▶ _Your objective_
Put each line of the listing below into a JSON list of strings, one string per line, skipping blank lines. Leave the pictures out.

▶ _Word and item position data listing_
------------------------------
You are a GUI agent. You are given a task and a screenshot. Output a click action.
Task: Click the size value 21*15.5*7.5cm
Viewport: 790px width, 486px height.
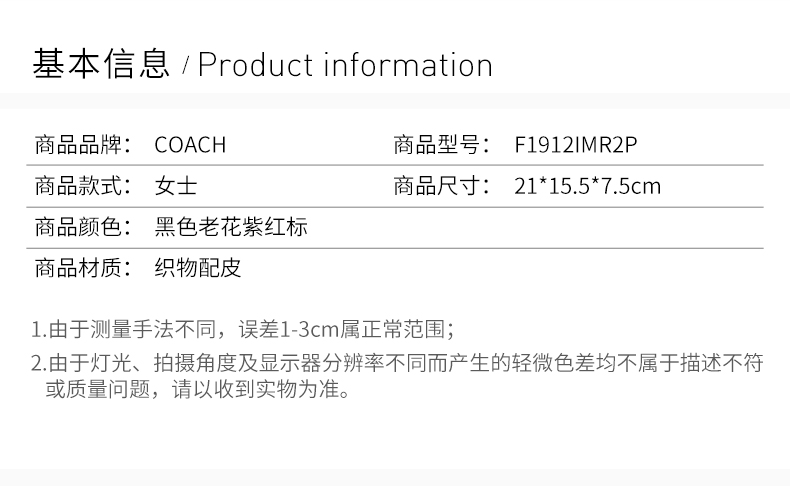[587, 186]
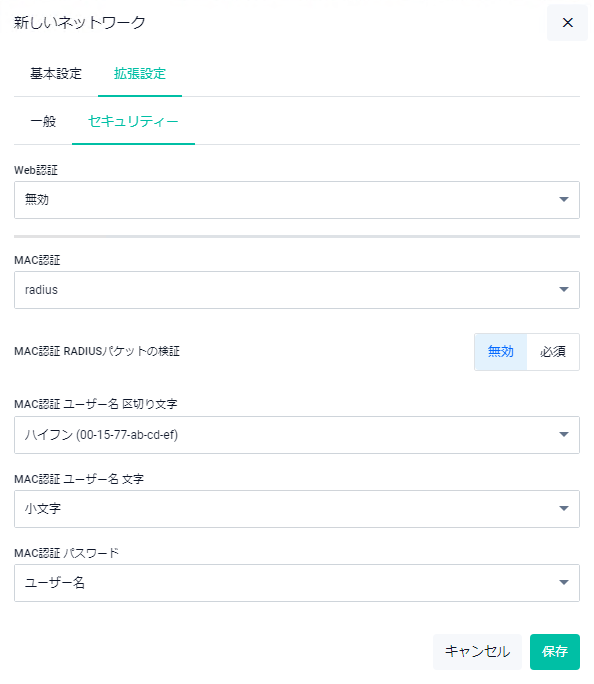Click the ハイフン (00-15-77-ab-cd-ef) field
The width and height of the screenshot is (594, 684).
click(x=297, y=435)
------------------------------
▶ _The response_
[
  "You are a GUI agent. You are given a task and a screenshot. Output a click action.",
  "Task: Click the size value 21*15.5*7.5cm",
  "Viewport: 790px width, 486px height.",
  "[587, 186]",
  "Click the ハイフン (00-15-77-ab-cd-ef) field",
  "The width and height of the screenshot is (594, 684).",
  "click(x=297, y=435)"
]